== WHAT TO WORK ON ==
Rewrite every line of the records below, keeping all text and instruction lines, and shift each coordinate pair by adding -101 to both the x and y values. Leave the picture markers out of your answer.

== GIVEN ENTRIES ==

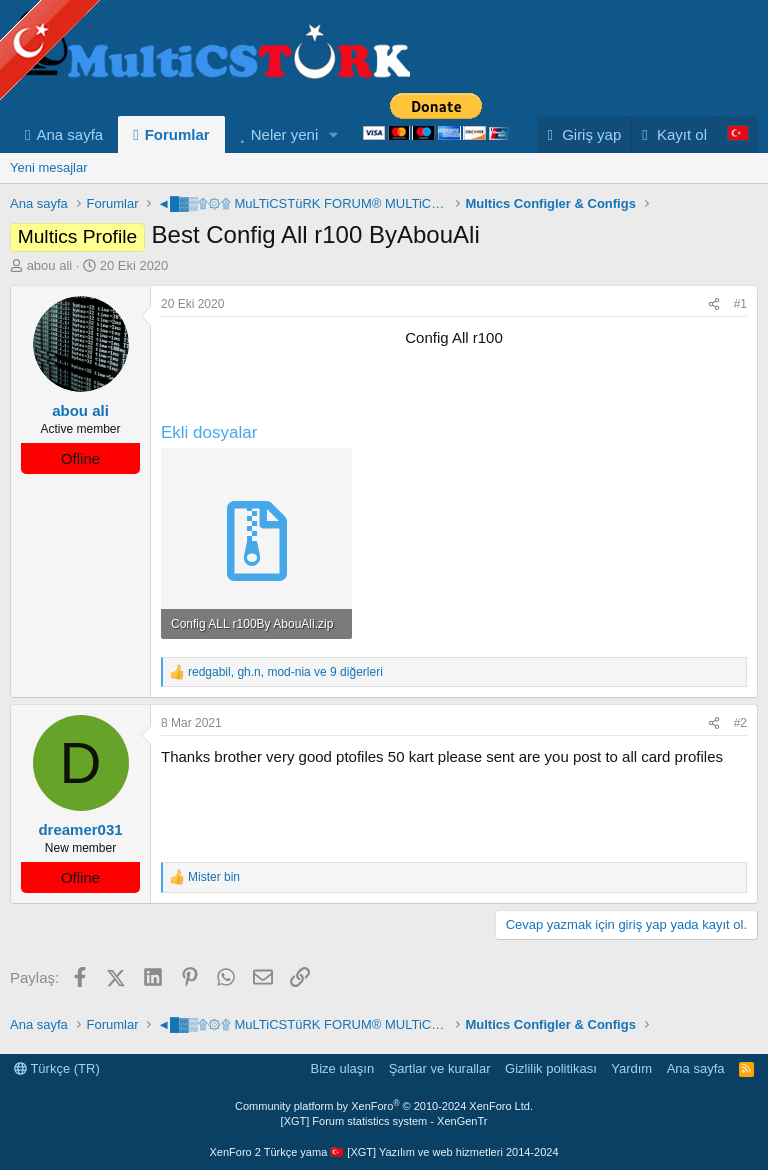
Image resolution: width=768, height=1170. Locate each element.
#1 (740, 304)
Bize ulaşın (343, 1068)
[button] (334, 134)
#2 (740, 723)
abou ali (50, 265)
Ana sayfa (69, 134)
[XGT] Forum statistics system (384, 1121)
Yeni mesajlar (49, 167)
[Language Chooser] (737, 134)
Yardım (631, 1068)
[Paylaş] (714, 304)
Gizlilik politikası (551, 1068)
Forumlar (177, 134)
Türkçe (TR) (57, 1068)
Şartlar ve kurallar (440, 1068)
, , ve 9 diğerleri (285, 672)
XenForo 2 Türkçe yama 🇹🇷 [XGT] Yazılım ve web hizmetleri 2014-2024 (383, 1152)
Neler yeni (285, 134)
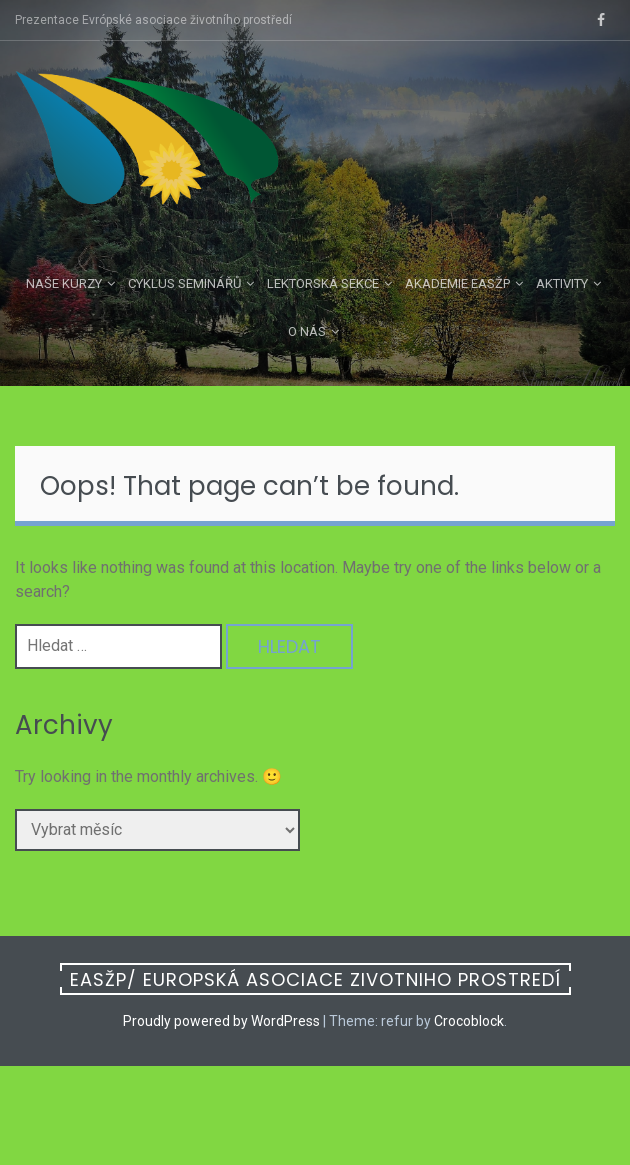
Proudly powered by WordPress (221, 1021)
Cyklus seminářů (184, 283)
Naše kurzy (64, 283)
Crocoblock (469, 1021)
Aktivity (562, 283)
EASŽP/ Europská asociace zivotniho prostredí (315, 979)
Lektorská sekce (323, 283)
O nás (307, 331)
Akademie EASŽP (457, 283)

===

== EXERCISE RESULT ==
Image resolution: width=768, height=1170. Locate each element.
#1 (639, 203)
Bize ulaşın (242, 967)
[button] (233, 33)
#2 (639, 622)
abou ali (-51, 164)
Ana sayfa (-32, 33)
[XGT] Forum statistics system (283, 1020)
Yeni mesajlar (-52, 66)
[Language Chooser] (636, 33)
Yardım (530, 967)
[Paylaş] (613, 203)
Gizlilik politikası (450, 967)
Forumlar (76, 33)
Türkçe (TR) (-44, 967)
Şartlar ve kurallar (339, 967)
, , ve 9 diğerleri (184, 571)
XenForo 2 Türkçe yama 🇹🇷 [XGT] Yazılım ve web hizmetleri 2014-2024 (282, 1051)
Neler yeni (184, 33)
Proudly powered by WordPress (120, 920)
Cyklus seminářů (83, 182)
Naše kurzy (-37, 182)
Crocoblock (368, 920)
Aktivity (461, 182)
EASŽP/ Europská asociace zivotniho prostredí (214, 878)
Lektorská sekce (222, 182)
O nás (206, 230)
Akademie EASŽP (356, 182)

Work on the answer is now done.